▸ **What is being asked**: Only the lines holding "window" are wanted; find them in the listing and return each one.

BEGIN Task inputs

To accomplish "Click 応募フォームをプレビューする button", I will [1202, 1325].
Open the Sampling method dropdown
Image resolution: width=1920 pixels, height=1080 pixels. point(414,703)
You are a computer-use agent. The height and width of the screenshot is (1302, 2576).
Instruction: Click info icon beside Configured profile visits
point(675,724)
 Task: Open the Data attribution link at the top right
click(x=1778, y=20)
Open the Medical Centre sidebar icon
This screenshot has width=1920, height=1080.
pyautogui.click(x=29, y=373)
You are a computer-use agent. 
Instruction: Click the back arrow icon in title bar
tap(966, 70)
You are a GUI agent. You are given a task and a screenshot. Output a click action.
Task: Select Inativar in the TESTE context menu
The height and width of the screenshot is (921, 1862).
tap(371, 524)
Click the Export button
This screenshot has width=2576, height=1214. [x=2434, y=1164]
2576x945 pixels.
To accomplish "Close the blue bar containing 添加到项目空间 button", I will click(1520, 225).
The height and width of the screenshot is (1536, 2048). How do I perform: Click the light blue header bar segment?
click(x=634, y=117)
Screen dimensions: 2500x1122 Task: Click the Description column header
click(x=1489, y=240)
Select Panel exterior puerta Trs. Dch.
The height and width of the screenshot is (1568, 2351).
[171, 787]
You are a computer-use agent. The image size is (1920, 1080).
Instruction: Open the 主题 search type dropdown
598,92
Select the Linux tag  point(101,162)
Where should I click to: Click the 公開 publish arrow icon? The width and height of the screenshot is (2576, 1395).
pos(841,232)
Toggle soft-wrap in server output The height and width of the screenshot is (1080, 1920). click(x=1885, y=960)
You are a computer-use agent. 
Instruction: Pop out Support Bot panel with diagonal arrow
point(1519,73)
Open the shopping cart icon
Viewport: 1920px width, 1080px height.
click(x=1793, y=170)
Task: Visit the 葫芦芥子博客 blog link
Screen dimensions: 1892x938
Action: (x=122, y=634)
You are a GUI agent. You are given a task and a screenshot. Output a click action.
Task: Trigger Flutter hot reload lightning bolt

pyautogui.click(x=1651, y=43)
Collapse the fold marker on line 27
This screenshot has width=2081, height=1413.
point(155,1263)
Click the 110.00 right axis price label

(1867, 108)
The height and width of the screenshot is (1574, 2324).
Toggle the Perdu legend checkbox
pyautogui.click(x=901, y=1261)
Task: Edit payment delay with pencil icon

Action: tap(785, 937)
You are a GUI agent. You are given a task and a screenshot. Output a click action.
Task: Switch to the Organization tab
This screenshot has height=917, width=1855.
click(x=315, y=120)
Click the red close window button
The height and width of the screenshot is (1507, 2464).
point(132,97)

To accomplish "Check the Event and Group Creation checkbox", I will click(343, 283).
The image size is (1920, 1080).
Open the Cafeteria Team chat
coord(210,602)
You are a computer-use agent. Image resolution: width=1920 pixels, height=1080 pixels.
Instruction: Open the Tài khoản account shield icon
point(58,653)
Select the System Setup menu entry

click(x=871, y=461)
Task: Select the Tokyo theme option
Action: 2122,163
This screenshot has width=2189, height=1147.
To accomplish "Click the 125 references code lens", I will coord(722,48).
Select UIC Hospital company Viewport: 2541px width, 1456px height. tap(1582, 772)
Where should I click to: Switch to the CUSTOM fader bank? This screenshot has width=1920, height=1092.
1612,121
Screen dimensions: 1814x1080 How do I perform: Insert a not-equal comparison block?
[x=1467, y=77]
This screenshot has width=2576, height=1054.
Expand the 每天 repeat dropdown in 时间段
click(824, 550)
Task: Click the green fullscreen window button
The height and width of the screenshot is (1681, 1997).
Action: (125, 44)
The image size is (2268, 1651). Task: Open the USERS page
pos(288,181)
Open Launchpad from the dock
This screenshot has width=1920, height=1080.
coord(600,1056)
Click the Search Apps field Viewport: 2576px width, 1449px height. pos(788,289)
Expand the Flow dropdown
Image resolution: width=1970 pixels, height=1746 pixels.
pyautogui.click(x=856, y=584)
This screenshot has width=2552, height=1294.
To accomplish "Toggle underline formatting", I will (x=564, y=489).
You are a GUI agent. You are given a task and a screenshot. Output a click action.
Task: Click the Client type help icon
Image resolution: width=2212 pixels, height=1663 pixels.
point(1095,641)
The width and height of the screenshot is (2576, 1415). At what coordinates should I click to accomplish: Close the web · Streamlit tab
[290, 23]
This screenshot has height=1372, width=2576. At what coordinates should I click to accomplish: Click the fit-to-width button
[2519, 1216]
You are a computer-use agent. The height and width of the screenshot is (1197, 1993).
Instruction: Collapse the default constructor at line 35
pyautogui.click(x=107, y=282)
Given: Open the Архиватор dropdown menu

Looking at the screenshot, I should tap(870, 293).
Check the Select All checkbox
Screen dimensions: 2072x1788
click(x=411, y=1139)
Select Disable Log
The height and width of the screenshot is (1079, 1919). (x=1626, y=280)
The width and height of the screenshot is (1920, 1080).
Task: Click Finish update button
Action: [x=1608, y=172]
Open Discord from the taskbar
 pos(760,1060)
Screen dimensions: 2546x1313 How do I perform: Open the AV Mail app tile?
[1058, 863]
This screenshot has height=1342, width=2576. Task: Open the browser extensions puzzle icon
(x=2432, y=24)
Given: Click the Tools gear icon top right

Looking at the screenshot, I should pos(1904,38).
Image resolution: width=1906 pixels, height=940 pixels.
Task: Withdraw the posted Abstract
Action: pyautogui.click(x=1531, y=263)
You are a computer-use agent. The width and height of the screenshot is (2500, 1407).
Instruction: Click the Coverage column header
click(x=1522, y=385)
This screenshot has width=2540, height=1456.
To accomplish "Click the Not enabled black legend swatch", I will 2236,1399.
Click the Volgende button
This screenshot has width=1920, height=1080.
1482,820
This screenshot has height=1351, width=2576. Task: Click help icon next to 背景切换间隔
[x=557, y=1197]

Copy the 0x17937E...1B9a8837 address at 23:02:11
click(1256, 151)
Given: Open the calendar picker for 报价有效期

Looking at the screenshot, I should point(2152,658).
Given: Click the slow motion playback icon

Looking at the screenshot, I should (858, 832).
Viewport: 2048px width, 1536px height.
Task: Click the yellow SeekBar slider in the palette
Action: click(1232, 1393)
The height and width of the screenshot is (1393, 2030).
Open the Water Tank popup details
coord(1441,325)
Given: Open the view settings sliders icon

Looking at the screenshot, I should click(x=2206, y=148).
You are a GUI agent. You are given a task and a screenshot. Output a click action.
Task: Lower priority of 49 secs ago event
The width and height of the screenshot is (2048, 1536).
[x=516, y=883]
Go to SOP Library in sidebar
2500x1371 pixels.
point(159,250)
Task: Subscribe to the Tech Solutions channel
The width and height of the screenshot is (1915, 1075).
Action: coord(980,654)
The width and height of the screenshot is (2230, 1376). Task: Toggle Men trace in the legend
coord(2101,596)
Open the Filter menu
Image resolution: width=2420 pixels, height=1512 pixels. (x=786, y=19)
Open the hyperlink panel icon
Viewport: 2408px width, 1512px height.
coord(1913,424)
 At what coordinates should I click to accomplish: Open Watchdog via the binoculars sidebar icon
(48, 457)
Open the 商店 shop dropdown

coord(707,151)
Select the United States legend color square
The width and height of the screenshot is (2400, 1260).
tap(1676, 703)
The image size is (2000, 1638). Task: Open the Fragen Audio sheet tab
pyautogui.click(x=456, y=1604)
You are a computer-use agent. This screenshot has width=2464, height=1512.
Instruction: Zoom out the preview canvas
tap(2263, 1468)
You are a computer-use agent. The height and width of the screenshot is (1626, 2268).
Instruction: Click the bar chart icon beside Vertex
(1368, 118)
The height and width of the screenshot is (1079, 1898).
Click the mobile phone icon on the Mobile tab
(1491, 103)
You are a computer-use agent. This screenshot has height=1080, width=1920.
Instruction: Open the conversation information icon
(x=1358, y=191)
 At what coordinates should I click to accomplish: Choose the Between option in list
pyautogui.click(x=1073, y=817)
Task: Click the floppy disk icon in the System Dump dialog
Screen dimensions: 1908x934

END Task inputs

▸ **Task answer**:
Click the red close window button
Task: Click the green fullscreen window button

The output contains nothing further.